A scarce, regulated Brazilian medical-education king building a physician “super-app” ecosystem—mispriced despite visible seat-maturation growth and fortress cash generation.
Overview
Afya is Brazil’s dominant medical education group and an emerging digital health ecosystem, differentiated from generalist education providers by a defensive, scarcity-driven niche with high regulatory barriers and inelastic demand. The core thesis is the power of undergraduate seat scale and maturation: with ~3,753 approved medical seats (Q3’25), Afya has a built-in multi-year growth runway as cohorts stack over a six-year cycle, largely insulated from near-term macro volatility and supporting margin expansion due to low incremental costs versus high tuition (>R$9,000/month) that typically rises above inflation. The company is also building a physician “super-app” approach—continuing education plus practice tools—aiming to monetize doctors through residency preparation and decades of clinical practice, with platforms reaching roughly one-third of Brazilian physicians.
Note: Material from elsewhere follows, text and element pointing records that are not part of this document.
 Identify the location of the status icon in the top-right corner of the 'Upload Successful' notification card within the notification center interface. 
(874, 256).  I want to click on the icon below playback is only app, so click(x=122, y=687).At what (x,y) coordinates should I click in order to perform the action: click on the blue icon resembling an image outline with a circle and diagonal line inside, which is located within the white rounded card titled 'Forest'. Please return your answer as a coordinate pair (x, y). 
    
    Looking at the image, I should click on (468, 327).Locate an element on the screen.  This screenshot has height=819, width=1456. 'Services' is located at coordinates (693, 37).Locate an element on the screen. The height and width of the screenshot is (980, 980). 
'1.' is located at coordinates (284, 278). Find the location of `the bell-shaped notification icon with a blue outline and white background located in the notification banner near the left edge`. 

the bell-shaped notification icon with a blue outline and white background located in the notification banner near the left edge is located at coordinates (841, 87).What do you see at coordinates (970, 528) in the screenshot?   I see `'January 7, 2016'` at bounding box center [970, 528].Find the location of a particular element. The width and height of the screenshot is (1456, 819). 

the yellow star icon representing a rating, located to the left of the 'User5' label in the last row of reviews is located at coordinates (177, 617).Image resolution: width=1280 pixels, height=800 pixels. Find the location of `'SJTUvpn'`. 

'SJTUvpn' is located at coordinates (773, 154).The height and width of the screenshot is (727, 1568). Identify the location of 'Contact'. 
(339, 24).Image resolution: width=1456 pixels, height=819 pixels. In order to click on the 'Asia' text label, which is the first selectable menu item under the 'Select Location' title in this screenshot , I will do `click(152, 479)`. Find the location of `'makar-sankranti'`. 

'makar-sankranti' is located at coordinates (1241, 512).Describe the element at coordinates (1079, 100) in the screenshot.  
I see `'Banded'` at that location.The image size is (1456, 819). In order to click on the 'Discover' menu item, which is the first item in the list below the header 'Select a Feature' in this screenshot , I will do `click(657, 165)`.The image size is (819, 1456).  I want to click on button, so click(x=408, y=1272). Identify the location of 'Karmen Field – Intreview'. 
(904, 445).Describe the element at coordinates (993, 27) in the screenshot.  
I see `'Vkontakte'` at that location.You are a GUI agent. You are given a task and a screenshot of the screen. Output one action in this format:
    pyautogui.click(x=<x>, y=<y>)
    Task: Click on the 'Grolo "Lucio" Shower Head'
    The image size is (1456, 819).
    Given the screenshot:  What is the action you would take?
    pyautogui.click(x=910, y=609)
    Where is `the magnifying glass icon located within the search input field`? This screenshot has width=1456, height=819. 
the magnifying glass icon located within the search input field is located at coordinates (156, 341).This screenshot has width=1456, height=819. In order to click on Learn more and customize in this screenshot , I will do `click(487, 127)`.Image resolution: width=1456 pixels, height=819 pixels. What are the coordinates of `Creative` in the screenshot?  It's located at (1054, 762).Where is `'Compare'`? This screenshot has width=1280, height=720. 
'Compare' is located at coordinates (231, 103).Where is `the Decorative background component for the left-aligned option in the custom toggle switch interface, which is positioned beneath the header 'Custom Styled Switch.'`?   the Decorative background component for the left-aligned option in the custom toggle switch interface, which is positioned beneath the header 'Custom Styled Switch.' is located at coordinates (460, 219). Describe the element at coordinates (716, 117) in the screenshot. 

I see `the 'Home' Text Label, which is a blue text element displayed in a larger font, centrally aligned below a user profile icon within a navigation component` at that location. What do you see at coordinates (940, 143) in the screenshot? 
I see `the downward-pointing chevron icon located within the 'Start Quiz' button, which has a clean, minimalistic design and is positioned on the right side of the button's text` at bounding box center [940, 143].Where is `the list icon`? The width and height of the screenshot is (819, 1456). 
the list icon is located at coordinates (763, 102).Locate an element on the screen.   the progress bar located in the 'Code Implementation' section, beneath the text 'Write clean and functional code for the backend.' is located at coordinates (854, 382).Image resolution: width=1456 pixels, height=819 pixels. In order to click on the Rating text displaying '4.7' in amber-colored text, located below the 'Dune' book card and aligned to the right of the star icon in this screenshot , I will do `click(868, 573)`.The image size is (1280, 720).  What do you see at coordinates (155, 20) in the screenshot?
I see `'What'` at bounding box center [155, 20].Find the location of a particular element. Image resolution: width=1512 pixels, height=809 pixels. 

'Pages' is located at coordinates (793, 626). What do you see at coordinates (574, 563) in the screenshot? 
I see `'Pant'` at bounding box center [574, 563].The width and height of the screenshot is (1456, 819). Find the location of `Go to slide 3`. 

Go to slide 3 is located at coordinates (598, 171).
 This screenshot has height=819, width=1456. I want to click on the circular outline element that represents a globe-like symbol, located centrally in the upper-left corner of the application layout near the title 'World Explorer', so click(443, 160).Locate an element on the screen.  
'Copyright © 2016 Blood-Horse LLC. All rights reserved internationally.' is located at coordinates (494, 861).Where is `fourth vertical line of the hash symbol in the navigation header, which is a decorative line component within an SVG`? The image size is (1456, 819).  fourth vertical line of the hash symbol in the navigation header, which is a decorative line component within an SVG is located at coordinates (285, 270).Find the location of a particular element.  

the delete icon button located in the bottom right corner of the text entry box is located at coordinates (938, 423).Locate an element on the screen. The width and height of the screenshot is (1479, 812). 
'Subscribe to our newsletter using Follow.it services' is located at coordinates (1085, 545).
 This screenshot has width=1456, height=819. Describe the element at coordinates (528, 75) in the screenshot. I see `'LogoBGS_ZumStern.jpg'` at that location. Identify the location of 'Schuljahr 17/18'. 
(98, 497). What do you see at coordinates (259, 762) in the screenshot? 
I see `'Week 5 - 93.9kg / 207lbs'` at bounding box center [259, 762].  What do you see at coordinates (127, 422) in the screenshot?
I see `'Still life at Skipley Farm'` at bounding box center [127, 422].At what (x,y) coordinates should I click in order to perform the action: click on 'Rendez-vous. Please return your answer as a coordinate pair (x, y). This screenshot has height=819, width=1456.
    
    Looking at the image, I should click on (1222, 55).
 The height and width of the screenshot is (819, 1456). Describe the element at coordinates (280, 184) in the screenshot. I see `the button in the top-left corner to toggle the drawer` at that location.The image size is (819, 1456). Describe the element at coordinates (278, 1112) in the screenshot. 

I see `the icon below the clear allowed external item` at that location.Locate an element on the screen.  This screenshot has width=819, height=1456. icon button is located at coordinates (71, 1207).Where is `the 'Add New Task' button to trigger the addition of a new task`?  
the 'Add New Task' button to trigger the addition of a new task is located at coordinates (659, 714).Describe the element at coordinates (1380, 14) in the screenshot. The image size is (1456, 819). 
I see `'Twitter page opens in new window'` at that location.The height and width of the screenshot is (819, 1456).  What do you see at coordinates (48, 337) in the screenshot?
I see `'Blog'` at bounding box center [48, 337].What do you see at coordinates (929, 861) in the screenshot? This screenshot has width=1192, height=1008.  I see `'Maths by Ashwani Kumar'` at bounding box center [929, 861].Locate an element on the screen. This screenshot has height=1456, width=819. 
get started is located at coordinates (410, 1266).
Financial execution in 2024–2025 has been strong: 9M25 net revenue ~R$2.78B (+13.4% YoY), Adjusted EBITDA ~R$1.29B (+18.5%) with margin ~46.4% (+200 bps), robust cash conversion (~101.5%), and deleveraging to ~0.8x net debt/EBITDA. Key risks are regulatory unpredictability (MEC authorization freezes/changes), high Brazilian rates and FX/inflation, and digital execution amid competition and churn. Overall, Afya appears like a high-quality compounder trading at discounted multiples versus fundamentals.